(Saved entries)
□ □ □ □

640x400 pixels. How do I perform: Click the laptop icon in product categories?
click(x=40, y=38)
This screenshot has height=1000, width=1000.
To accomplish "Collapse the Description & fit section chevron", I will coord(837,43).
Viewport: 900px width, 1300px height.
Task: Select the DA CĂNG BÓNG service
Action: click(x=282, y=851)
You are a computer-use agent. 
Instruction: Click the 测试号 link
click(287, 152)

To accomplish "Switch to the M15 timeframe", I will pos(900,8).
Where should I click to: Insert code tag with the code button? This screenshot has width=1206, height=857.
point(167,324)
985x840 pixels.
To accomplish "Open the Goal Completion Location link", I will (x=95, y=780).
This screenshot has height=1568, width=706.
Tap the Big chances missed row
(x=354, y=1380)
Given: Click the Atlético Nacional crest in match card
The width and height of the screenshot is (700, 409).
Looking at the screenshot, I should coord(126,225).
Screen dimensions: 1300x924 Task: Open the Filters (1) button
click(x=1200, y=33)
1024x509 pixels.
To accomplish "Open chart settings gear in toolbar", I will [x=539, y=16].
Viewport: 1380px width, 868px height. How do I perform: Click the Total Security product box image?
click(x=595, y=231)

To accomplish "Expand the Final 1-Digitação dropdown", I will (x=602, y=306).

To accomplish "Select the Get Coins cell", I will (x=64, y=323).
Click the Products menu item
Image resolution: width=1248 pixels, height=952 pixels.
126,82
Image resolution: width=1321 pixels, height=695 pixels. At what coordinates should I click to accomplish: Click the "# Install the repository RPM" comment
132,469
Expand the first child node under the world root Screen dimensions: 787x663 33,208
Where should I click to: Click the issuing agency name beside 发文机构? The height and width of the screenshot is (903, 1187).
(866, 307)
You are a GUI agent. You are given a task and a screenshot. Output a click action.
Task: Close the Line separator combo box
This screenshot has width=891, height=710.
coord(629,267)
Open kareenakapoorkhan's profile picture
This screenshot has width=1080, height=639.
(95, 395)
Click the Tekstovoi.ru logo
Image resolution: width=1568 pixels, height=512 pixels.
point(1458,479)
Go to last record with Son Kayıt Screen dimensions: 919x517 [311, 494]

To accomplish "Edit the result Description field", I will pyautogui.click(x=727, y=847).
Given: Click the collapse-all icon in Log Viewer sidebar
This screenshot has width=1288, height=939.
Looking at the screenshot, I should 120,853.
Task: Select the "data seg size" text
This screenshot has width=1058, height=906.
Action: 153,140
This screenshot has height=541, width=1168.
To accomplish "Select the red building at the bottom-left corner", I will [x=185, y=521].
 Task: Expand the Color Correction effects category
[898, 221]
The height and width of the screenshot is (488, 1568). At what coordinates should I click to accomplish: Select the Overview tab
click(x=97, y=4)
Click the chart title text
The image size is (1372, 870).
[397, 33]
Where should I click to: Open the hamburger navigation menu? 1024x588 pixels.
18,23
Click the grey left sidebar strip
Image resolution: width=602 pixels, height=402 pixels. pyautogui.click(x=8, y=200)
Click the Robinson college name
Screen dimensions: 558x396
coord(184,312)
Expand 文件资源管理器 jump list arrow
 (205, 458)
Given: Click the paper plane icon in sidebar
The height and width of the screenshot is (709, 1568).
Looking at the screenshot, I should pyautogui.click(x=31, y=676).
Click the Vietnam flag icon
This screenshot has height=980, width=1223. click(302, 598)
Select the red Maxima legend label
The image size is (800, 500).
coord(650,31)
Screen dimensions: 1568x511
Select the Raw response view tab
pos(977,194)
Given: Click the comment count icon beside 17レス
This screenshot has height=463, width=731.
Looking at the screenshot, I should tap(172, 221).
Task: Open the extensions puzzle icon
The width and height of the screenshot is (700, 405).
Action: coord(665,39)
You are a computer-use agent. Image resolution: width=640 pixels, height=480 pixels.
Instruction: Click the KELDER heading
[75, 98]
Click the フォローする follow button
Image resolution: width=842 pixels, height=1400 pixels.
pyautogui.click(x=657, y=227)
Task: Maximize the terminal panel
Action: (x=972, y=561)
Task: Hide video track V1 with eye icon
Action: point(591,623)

□ □ □ □

→ EXERCISE
The records above need to be retyped in full, exactly as given.

→ SOLUTION TO THIS EXERCISE
640x400 pixels. How do I perform: Click the laptop icon in product categories?
click(x=40, y=38)
This screenshot has height=1000, width=1000.
To accomplish "Collapse the Description & fit section chevron", I will coord(837,43).
Viewport: 900px width, 1300px height.
Task: Select the DA CĂNG BÓNG service
Action: click(x=282, y=851)
You are a computer-use agent. 
Instruction: Click the 测试号 link
click(287, 152)

To accomplish "Switch to the M15 timeframe", I will pos(900,8).
Where should I click to: Insert code tag with the code button? This screenshot has width=1206, height=857.
point(167,324)
985x840 pixels.
To accomplish "Open the Goal Completion Location link", I will (x=95, y=780).
This screenshot has height=1568, width=706.
Tap the Big chances missed row
(x=354, y=1380)
Given: Click the Atlético Nacional crest in match card
The width and height of the screenshot is (700, 409).
Looking at the screenshot, I should coord(126,225).
Screen dimensions: 1300x924 Task: Open the Filters (1) button
click(x=1200, y=33)
1024x509 pixels.
To accomplish "Open chart settings gear in toolbar", I will [x=539, y=16].
Viewport: 1380px width, 868px height. How do I perform: Click the Total Security product box image?
click(x=595, y=231)

To accomplish "Expand the Final 1-Digitação dropdown", I will (x=602, y=306).

To accomplish "Select the Get Coins cell", I will (x=64, y=323).
Click the Products menu item
Image resolution: width=1248 pixels, height=952 pixels.
126,82
Image resolution: width=1321 pixels, height=695 pixels. At what coordinates should I click to accomplish: Click the "# Install the repository RPM" comment
132,469
Expand the first child node under the world root Screen dimensions: 787x663 33,208
Where should I click to: Click the issuing agency name beside 发文机构? The height and width of the screenshot is (903, 1187).
(866, 307)
You are a GUI agent. You are given a task and a screenshot. Output a click action.
Task: Close the Line separator combo box
This screenshot has width=891, height=710.
coord(629,267)
Open kareenakapoorkhan's profile picture
This screenshot has width=1080, height=639.
(95, 395)
Click the Tekstovoi.ru logo
Image resolution: width=1568 pixels, height=512 pixels.
point(1458,479)
Go to last record with Son Kayıt Screen dimensions: 919x517 [311, 494]

To accomplish "Edit the result Description field", I will pyautogui.click(x=727, y=847).
Given: Click the collapse-all icon in Log Viewer sidebar
This screenshot has width=1288, height=939.
Looking at the screenshot, I should 120,853.
Task: Select the "data seg size" text
This screenshot has width=1058, height=906.
Action: 153,140
This screenshot has height=541, width=1168.
To accomplish "Select the red building at the bottom-left corner", I will [x=185, y=521].
 Task: Expand the Color Correction effects category
[898, 221]
The height and width of the screenshot is (488, 1568). At what coordinates should I click to accomplish: Select the Overview tab
click(x=97, y=4)
Click the chart title text
The image size is (1372, 870).
[397, 33]
Where should I click to: Open the hamburger navigation menu? 1024x588 pixels.
18,23
Click the grey left sidebar strip
Image resolution: width=602 pixels, height=402 pixels. pyautogui.click(x=8, y=200)
Click the Robinson college name
Screen dimensions: 558x396
coord(184,312)
Expand 文件资源管理器 jump list arrow
 (205, 458)
Given: Click the paper plane icon in sidebar
The height and width of the screenshot is (709, 1568).
Looking at the screenshot, I should pyautogui.click(x=31, y=676).
Click the Vietnam flag icon
This screenshot has height=980, width=1223. click(302, 598)
Select the red Maxima legend label
The image size is (800, 500).
coord(650,31)
Screen dimensions: 1568x511
Select the Raw response view tab
pos(977,194)
Given: Click the comment count icon beside 17レス
This screenshot has height=463, width=731.
Looking at the screenshot, I should tap(172, 221).
Task: Open the extensions puzzle icon
The width and height of the screenshot is (700, 405).
Action: coord(665,39)
You are a computer-use agent. Image resolution: width=640 pixels, height=480 pixels.
Instruction: Click the KELDER heading
[75, 98]
Click the フォローする follow button
Image resolution: width=842 pixels, height=1400 pixels.
pyautogui.click(x=657, y=227)
Task: Maximize the terminal panel
Action: (x=972, y=561)
Task: Hide video track V1 with eye icon
Action: point(591,623)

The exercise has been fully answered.